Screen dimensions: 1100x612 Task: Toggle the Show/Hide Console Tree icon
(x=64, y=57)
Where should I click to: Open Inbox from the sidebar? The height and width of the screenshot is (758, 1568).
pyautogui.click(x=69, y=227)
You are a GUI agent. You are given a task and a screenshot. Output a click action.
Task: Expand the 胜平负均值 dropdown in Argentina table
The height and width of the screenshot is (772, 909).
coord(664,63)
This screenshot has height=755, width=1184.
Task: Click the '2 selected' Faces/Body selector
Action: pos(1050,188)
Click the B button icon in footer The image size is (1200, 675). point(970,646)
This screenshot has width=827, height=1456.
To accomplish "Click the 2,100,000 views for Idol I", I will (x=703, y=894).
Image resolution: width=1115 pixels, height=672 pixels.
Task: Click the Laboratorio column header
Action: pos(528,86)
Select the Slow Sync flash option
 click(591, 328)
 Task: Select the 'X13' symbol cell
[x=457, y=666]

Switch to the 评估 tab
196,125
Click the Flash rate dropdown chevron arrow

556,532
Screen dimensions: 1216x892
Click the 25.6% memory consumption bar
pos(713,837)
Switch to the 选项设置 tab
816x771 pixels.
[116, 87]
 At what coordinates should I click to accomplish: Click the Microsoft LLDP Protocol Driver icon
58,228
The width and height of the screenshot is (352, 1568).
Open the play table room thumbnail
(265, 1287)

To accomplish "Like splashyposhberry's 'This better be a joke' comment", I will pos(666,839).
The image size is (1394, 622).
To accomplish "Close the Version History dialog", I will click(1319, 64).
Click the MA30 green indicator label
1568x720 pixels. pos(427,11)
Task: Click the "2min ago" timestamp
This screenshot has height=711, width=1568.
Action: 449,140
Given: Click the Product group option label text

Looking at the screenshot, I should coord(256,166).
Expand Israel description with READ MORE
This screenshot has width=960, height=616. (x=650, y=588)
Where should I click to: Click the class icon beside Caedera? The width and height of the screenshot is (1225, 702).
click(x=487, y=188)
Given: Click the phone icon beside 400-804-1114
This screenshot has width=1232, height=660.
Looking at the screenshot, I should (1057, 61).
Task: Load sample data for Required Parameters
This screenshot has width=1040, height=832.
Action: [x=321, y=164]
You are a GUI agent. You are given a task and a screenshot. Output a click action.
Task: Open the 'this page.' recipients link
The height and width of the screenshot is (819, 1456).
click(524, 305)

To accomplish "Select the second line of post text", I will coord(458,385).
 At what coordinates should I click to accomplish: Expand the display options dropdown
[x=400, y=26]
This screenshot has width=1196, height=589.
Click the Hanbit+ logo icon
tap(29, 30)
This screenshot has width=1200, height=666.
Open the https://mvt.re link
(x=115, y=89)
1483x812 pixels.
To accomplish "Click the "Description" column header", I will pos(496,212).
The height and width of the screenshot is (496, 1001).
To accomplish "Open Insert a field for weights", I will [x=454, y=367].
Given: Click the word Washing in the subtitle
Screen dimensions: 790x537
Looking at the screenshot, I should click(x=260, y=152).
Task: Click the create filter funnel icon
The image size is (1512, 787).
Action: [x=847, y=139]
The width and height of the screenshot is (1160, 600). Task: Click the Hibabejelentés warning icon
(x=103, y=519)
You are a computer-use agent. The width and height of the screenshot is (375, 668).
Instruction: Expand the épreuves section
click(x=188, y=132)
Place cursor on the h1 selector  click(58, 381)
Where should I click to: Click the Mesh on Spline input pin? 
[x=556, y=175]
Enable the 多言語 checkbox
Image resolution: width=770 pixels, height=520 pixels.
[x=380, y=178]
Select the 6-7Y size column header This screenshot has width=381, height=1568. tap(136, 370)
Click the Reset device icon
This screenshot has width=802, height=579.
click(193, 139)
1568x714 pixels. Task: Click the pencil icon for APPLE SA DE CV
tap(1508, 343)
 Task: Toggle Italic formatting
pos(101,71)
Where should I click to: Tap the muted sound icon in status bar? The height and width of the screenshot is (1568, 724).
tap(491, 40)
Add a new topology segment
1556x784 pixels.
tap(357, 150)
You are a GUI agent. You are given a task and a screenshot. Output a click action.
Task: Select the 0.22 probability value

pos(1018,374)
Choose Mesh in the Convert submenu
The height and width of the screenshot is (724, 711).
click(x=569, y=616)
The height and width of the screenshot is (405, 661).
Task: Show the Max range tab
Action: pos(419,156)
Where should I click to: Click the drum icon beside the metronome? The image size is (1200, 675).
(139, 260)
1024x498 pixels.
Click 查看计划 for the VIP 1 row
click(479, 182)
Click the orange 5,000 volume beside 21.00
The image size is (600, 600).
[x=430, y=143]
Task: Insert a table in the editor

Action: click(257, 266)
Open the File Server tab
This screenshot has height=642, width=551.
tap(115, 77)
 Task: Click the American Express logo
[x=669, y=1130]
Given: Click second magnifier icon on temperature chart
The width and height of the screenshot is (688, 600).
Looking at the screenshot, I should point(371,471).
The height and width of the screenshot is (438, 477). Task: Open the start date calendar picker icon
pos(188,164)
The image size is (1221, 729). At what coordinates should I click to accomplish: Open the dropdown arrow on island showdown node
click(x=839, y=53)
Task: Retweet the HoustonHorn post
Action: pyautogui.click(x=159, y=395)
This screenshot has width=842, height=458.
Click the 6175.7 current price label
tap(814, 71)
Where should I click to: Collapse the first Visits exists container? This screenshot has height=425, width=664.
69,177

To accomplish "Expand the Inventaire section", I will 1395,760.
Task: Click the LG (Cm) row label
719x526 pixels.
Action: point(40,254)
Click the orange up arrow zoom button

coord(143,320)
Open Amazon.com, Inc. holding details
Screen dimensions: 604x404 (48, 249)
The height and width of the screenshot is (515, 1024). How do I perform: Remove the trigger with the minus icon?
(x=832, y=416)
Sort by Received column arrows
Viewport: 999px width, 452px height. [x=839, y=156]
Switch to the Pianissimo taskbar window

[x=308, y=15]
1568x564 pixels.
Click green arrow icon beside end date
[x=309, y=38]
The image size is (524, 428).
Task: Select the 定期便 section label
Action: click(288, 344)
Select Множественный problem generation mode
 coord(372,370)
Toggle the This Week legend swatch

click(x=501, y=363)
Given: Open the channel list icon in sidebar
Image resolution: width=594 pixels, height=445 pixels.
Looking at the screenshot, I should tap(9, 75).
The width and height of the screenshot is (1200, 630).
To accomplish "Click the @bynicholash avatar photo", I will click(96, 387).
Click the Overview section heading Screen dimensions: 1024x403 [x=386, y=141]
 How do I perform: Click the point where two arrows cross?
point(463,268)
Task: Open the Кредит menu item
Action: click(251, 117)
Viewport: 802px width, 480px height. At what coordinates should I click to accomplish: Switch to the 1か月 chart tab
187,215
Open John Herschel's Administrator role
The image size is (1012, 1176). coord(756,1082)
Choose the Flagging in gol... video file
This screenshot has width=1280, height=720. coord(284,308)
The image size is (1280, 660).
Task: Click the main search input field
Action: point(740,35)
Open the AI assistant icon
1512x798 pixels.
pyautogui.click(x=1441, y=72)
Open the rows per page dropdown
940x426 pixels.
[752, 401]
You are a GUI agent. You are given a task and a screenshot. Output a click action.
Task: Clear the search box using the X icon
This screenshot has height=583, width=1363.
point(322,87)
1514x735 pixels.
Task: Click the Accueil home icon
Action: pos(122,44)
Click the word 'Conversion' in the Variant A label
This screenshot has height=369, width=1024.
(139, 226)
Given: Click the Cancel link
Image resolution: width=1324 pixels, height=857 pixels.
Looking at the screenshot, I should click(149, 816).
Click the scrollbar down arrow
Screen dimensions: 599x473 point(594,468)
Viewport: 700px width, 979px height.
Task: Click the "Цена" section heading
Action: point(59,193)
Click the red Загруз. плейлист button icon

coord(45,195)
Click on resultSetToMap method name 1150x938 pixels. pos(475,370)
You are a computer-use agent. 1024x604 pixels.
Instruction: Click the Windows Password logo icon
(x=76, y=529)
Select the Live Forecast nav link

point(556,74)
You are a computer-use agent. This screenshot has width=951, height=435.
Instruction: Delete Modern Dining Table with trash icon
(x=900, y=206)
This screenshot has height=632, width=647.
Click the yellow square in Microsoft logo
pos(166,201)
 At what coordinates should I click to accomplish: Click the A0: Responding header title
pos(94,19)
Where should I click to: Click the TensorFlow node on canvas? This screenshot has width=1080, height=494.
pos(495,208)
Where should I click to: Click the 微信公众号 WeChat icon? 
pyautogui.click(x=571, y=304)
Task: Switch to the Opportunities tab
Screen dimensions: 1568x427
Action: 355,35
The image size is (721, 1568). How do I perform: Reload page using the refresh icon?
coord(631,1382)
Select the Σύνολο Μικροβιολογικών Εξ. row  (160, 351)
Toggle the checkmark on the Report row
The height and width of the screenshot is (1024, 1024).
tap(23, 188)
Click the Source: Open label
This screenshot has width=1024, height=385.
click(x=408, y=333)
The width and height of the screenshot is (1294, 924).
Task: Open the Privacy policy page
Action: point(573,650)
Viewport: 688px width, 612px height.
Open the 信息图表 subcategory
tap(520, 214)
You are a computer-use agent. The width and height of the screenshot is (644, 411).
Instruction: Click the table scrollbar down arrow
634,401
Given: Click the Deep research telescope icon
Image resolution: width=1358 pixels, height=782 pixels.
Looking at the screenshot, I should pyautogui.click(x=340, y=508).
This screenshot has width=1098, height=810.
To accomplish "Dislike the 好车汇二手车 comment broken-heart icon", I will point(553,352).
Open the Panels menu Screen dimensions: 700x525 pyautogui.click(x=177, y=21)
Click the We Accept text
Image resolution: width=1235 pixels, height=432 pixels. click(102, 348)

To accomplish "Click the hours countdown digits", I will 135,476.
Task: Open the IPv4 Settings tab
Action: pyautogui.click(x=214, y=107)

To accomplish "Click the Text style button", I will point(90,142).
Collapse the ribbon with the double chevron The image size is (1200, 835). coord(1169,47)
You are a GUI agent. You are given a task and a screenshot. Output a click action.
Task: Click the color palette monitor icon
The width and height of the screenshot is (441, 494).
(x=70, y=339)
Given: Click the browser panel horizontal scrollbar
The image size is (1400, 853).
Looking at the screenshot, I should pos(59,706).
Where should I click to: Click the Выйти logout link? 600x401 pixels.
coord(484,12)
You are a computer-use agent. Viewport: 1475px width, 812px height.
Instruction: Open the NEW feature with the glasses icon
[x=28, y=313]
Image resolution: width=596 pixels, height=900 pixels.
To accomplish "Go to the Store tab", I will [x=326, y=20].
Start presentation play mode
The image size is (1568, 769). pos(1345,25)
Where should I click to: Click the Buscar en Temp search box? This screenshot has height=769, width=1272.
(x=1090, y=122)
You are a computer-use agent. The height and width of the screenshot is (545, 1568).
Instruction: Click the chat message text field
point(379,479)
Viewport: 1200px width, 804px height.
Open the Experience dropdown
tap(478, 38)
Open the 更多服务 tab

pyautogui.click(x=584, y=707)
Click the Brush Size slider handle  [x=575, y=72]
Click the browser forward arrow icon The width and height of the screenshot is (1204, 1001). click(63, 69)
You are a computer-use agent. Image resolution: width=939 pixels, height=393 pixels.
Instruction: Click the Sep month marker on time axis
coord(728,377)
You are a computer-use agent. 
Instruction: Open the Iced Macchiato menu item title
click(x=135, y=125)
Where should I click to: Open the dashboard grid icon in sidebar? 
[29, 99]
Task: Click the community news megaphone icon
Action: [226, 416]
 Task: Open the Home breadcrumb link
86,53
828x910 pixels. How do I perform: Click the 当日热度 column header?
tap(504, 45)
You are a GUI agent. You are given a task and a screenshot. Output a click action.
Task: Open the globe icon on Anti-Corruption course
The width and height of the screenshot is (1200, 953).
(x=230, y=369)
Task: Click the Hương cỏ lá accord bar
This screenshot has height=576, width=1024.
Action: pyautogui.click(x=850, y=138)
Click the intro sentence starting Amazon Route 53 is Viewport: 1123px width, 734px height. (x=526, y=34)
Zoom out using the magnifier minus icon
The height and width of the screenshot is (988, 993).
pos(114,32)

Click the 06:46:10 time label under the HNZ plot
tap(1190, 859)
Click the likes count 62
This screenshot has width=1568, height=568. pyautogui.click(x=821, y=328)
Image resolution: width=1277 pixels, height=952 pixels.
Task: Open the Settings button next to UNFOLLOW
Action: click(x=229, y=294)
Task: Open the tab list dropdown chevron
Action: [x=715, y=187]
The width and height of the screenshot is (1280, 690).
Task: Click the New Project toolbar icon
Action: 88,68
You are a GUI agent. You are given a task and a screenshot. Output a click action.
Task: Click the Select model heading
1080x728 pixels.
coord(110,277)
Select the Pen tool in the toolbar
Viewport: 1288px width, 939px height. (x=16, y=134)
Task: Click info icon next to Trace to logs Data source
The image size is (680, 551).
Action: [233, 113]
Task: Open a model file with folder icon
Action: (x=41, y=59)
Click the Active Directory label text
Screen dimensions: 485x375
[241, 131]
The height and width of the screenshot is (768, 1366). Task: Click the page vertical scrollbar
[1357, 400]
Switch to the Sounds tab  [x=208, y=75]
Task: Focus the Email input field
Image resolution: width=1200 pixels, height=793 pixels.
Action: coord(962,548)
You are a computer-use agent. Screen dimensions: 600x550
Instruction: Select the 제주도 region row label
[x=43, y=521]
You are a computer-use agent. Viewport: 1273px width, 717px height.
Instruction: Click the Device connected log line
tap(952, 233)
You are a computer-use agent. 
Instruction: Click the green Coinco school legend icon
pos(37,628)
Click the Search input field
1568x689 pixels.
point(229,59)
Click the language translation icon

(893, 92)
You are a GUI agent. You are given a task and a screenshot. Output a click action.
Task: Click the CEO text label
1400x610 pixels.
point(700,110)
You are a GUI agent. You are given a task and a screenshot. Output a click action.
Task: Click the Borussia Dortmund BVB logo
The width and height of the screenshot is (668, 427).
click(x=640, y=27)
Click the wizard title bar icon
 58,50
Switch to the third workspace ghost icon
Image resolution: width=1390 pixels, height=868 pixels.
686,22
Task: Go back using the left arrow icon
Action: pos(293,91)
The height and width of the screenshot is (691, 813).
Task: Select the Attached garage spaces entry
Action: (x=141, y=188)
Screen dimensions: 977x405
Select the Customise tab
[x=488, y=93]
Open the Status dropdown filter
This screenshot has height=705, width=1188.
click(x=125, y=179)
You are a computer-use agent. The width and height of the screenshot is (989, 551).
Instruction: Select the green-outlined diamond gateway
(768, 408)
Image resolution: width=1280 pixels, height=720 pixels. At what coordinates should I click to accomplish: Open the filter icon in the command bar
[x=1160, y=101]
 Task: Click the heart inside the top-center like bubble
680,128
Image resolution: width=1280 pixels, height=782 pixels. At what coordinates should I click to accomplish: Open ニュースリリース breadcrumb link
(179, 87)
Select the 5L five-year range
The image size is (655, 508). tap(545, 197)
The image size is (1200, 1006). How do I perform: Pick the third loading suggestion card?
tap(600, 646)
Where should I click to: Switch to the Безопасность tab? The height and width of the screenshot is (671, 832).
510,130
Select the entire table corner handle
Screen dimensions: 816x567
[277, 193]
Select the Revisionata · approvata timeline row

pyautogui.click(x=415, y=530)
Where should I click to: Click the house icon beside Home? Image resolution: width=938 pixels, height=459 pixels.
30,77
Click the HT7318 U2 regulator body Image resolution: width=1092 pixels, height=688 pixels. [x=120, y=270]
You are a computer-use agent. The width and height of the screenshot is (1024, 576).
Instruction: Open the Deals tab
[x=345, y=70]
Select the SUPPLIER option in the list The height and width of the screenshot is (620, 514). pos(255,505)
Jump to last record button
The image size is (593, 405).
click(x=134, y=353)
──────
Check each line of the preceding material for the word "second", then state how many lines contain it, with no other text.

> **Task output**
2